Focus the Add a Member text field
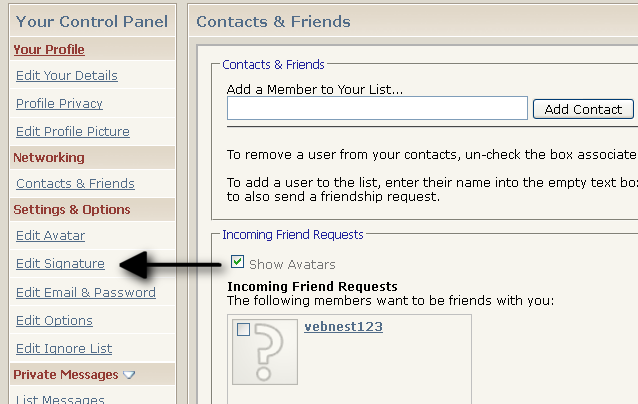This screenshot has width=638, height=404. coord(377,109)
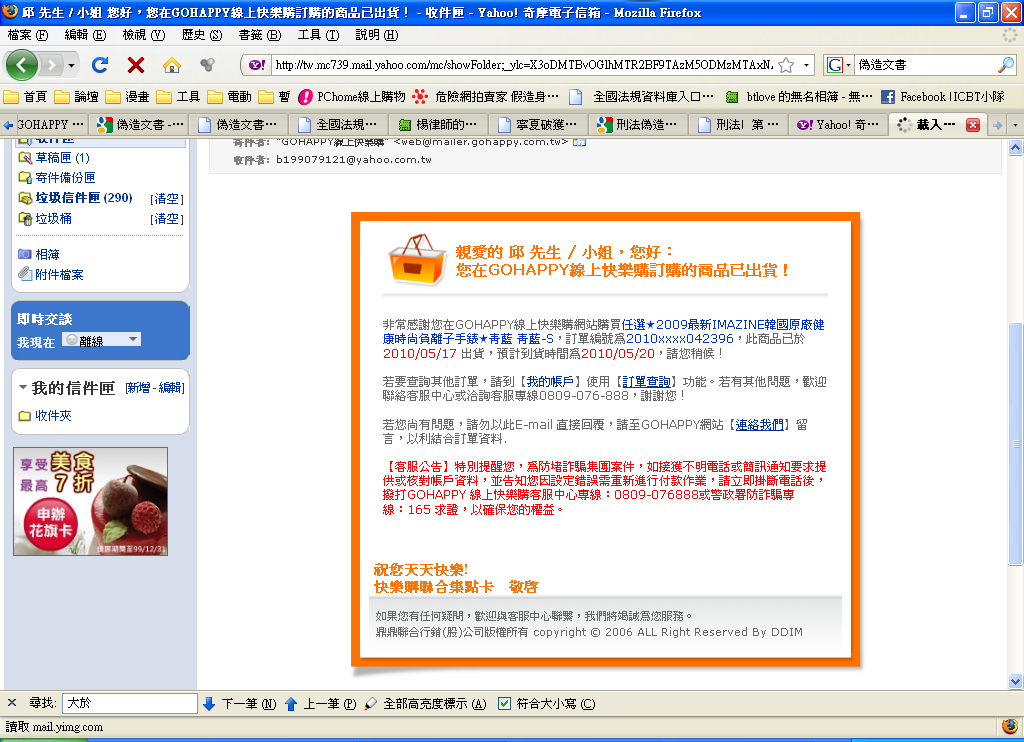Empty the 垃圾信件匣 with 清空 link
Screen dimensions: 1024x742
coord(165,198)
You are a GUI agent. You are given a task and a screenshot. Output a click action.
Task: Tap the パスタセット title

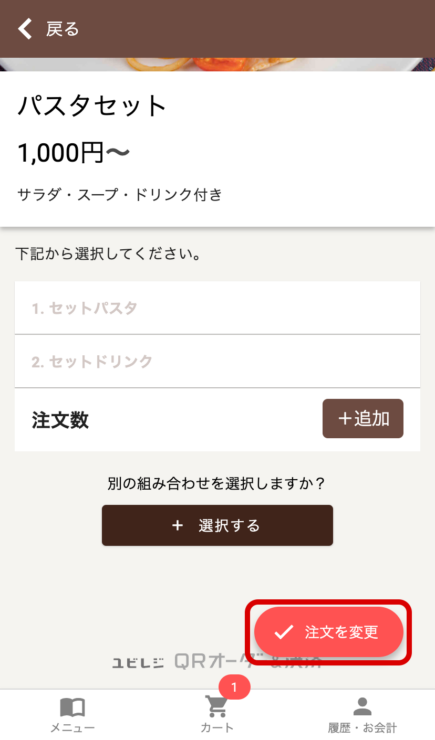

——————

*TASK ITEM*:
Give the data again exactly as it appears, but without any images.

*SOLUTION BELOW*:
Focus the Add a Member text field
This screenshot has width=638, height=404. coord(377,109)
Empty the 垃圾信件匣 with 清空 link
Screen dimensions: 1024x742
coord(165,198)
You are a GUI agent. You are given a task and a screenshot. Output a click action.
Task: Tap the パスタセット title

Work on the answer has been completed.